#### [TEXT SHOWN]
-------

Southeast Asia is another top region for exports, accounting for 25% of U.S. exports in 2008. Leading the way were Taiwan, Japan, South Korea and Thailand. Japan, which is the No. 1 export market for U.S. corn, has potential to increase its DDGS imports to 2.4 million tonnes.
Reopening of the E.U. market to distillers grains, thanks to the lifting of the GMO restrictions, should expand exports. However, it’s unclear right now whether DDGS are competitively priced due to the abundance of feed wheat and rapeseed meal in the European market, the USGC said.
In the 1990s, the E.U. was the dominant market for DDGS and corn gluten, with more than 90% of U.S. exports going to the region. New labeling and traceability requirements in 2004 led to a decline in distillers grain exports. Shipments decreased from more than 560,000 tonnes to 260,000 tonnes between 2005 and 2008.
Turkey finally allowed at the end of 2009 previously contracted DDGS to be released into the market from warehouses. Some shipments had been delayed as a result of the nation’s ban on GMO imports enacted at the end of October. In 2007, the nation had become the third largest importer of distillers grains.
"The lift on the ban brings the assumption that everything will go back to the way it was before. However, the situation is very fluid and we are receiving new information constantly," said Joe O’Brien, U.S. Grains Council regional director in the Middle East and Subcontinent.
Turkey’s prime minister has referred a draft biosafety law to Parliament for discussion that provides the legal basis for resuming the ban enacted in October.
At the end of 2009, the USGC said the second-ever bulk shipment of DDGS arrived in China. The panamax vessel was loaded in the U.S. Gulf and was sold to a local trading company for feed ingredients in Guangzhou, Guangdong Province in China. The vessel contained 20,000 tonnes of DDGS and 32,000 tonnes of U.S. wheat.
The DDGS was sold to local feed mill companies. The USGC said total DDGS imports into China could reach 500,000 tonnes in 2009, compared to 8,000 tonnes in 2008. The high price of Chinese domestic corn and protein meal has made DDGS cost competitive, particularly in Southern China, the USGC said.
China’s import demand for DDGS could easily reach 3 million tonnes, according to an assessment completed by the Center for Agricultural and Rural Development (CARD) at Iowa State University, Ames, Iowa, U.S. A team of U.S. analysts visited China to assess the economics of DDGS use in feed, policy issues and transportation constraints. The group completed a micro-economic analysis on the impact of DDGS in the country.
This analysis showed there is an economic incentive for feed millers and livestock producers to use DDGS in feed rations, with a potential savings of $1 per hundredweight of mixed feed. However, two factors have to be addressed: concerns of mycotoxin contamination and nutrient profile variability; and policy barriers including delays in registration and required testing.
Because of the quality issues surrounding domestic brewers distillers grains, it will be essential to differentiate U.S. DDGS from the domestic product, CARD said.
"More demonstration feeding trials at strategic farms may be necessary to overcome this long-established perception of poor DDGS product quality," CARD said.
Indonesia is also increasing its usage of distillers grains. The USGC reported a sale of 500 tonnes at the end of 2009, but more work is needed to educate selfmixing layer and dairy farmers of the benefits associated with feeding distillers grains.
Current DDGS users in the nation have reported positive results. One dairy cooperative said it fed an extra 1 kilogram of DDGS per cow per day and saw an increase in milk production of about 3.1 kilograms per cow per day.
That cooperative’s success has increased the interest of one local importer who would like to distribute DDGS to farmers, said Budi Tangendjaja, a USGC consultant who traveled to Indonesia to promote DDGS. The East Java region has 150,000 head of dairy cattle. If each animal could be fed 1 kilogram of DDGS daily, the requirement would be 150 tonnes per day.
"This would be a significant quantity for marketing DDGS," Tangendjaja said.

-------

#### [GIVEN INFORMATION]

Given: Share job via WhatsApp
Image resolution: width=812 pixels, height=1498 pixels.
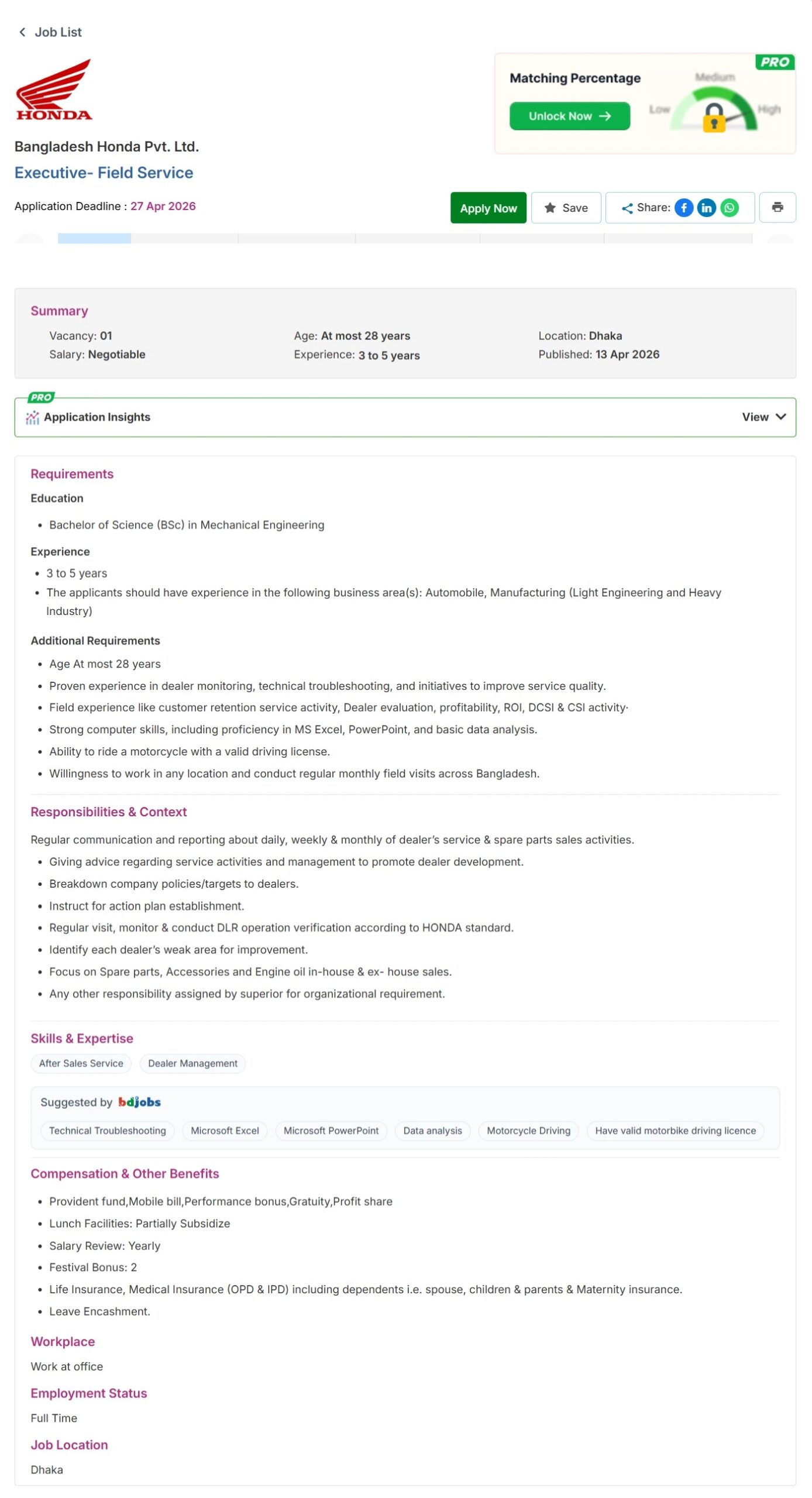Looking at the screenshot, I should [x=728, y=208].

-------

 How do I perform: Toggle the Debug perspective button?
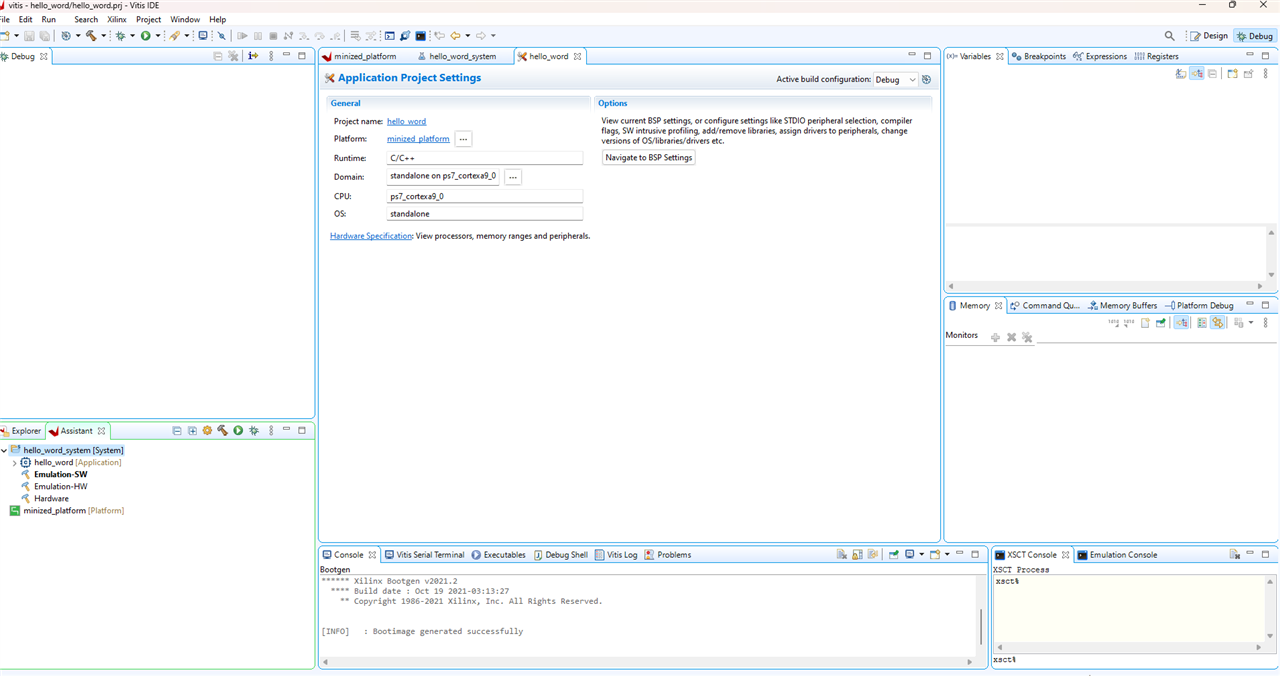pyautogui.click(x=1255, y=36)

-------

#### [TO DO]
1 - Decide whether each statement below agrees with the text on U.S. DDGS exports, answering yes or no and quoting the deciding words of the text: (a) Japan is the top export market for U.S. corn. (b) In the 1990s, more than 90% of U.S. exports of DDGS and corn gluten went to the E.U. (c) In 2007, Turkey became the largest importer of distillers grains.
2 - Reproduce verbatim the portion of the text on U.S. DDGS exports starting at "Turkey finally allowed" and ending at "East and Subcontinent.".

#### [TASK RESULTS]
1 -
(a) Yes: "Japan, which is the No. 1 export market for U.S. corn"
(b) Yes: "In the 1990s, the E.U. was the dominant market for DDGS and corn gluten, with more than 90% of U.S. exports going to the region."
(c) No: "In 2007, the nation had become the third largest importer of distillers grains."

2 -
Turkey finally allowed at the end of 2009 previously contracted DDGS to be released into the market from warehouses. Some shipments had been delayed as a result of the nation’s ban on GMO imports enacted at the end of October. In 2007, the nation had become the third largest importer of distillers grains.
"The lift on the ban brings the assumption that everything will go back to the way it was before. However, the situation is very fluid and we are receiving new information constantly," said Joe O’Brien, U.S. Grains Council regional director in the Middle East and Subcontinent.